### TO BE DONE
Return each of the following lines verbatim, covering all the records.

┄┄┄┄┄┄┄┄┄┄

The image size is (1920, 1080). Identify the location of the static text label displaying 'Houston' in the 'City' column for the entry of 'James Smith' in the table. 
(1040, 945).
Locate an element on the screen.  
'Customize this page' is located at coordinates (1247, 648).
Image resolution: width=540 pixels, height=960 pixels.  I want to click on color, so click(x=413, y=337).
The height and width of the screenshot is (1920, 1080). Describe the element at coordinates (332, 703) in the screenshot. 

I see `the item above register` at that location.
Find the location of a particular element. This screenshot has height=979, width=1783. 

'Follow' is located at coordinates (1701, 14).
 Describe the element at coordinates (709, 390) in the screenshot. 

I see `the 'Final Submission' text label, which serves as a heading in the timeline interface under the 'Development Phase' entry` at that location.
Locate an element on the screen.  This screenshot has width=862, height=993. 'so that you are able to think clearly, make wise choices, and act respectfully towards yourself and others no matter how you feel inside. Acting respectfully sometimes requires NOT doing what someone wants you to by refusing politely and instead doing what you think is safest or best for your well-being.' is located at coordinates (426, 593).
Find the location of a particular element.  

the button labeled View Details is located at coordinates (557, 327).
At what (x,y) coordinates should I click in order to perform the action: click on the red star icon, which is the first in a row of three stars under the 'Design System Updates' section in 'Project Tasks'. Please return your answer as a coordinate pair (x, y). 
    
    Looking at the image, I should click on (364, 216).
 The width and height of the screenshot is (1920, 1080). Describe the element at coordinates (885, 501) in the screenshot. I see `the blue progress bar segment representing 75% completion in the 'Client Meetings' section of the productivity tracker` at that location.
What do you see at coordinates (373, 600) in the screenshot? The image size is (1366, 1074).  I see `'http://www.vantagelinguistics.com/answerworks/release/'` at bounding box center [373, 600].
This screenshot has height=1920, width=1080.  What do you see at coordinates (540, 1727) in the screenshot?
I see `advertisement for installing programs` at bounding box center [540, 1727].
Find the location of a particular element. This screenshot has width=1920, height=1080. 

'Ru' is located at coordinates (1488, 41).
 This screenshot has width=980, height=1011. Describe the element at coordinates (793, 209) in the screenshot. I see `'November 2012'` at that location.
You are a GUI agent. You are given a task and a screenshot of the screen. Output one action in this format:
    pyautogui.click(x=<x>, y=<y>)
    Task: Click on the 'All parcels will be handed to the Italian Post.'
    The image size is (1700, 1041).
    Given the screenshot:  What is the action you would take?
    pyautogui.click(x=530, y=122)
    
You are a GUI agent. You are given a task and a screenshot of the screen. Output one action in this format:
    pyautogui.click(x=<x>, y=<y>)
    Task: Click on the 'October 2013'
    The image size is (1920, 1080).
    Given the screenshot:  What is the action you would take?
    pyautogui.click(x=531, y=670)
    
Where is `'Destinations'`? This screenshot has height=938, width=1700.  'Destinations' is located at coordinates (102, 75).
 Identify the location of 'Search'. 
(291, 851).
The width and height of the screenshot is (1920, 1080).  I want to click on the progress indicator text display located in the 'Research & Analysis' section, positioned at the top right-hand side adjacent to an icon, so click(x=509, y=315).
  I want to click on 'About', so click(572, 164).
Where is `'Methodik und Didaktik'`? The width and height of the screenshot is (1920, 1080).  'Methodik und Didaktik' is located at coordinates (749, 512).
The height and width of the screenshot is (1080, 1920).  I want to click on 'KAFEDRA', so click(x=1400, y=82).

┄┄┄┄┄┄┄┄┄┄

### RESULT
The image size is (1920, 1080). Identify the location of the static text label displaying 'Houston' in the 'City' column for the entry of 'James Smith' in the table. 
(1040, 945).
Locate an element on the screen.  
'Customize this page' is located at coordinates (1247, 648).
Image resolution: width=540 pixels, height=960 pixels.  I want to click on color, so click(x=413, y=337).
The height and width of the screenshot is (1920, 1080). Describe the element at coordinates (332, 703) in the screenshot. 

I see `the item above register` at that location.
Find the location of a particular element. This screenshot has height=979, width=1783. 

'Follow' is located at coordinates (1701, 14).
 Describe the element at coordinates (709, 390) in the screenshot. 

I see `the 'Final Submission' text label, which serves as a heading in the timeline interface under the 'Development Phase' entry` at that location.
Locate an element on the screen.  This screenshot has width=862, height=993. 'so that you are able to think clearly, make wise choices, and act respectfully towards yourself and others no matter how you feel inside. Acting respectfully sometimes requires NOT doing what someone wants you to by refusing politely and instead doing what you think is safest or best for your well-being.' is located at coordinates (426, 593).
Find the location of a particular element.  

the button labeled View Details is located at coordinates (557, 327).
At what (x,y) coordinates should I click in order to perform the action: click on the red star icon, which is the first in a row of three stars under the 'Design System Updates' section in 'Project Tasks'. Please return your answer as a coordinate pair (x, y). 
    
    Looking at the image, I should click on (364, 216).
 The width and height of the screenshot is (1920, 1080). Describe the element at coordinates (885, 501) in the screenshot. I see `the blue progress bar segment representing 75% completion in the 'Client Meetings' section of the productivity tracker` at that location.
What do you see at coordinates (373, 600) in the screenshot? The image size is (1366, 1074).  I see `'http://www.vantagelinguistics.com/answerworks/release/'` at bounding box center [373, 600].
This screenshot has height=1920, width=1080.  What do you see at coordinates (540, 1727) in the screenshot?
I see `advertisement for installing programs` at bounding box center [540, 1727].
Find the location of a particular element. This screenshot has width=1920, height=1080. 

'Ru' is located at coordinates (1488, 41).
 This screenshot has width=980, height=1011. Describe the element at coordinates (793, 209) in the screenshot. I see `'November 2012'` at that location.
You are a GUI agent. You are given a task and a screenshot of the screen. Output one action in this format:
    pyautogui.click(x=<x>, y=<y>)
    Task: Click on the 'All parcels will be handed to the Italian Post.'
    The image size is (1700, 1041).
    Given the screenshot:  What is the action you would take?
    pyautogui.click(x=530, y=122)
    
You are a GUI agent. You are given a task and a screenshot of the screen. Output one action in this format:
    pyautogui.click(x=<x>, y=<y>)
    Task: Click on the 'October 2013'
    The image size is (1920, 1080).
    Given the screenshot:  What is the action you would take?
    pyautogui.click(x=531, y=670)
    
Where is `'Destinations'`? This screenshot has height=938, width=1700.  'Destinations' is located at coordinates (102, 75).
 Identify the location of 'Search'. 
(291, 851).
The width and height of the screenshot is (1920, 1080).  I want to click on the progress indicator text display located in the 'Research & Analysis' section, positioned at the top right-hand side adjacent to an icon, so click(x=509, y=315).
  I want to click on 'About', so click(572, 164).
Where is `'Methodik und Didaktik'`? The width and height of the screenshot is (1920, 1080).  'Methodik und Didaktik' is located at coordinates (749, 512).
The height and width of the screenshot is (1080, 1920).  I want to click on 'KAFEDRA', so click(x=1400, y=82).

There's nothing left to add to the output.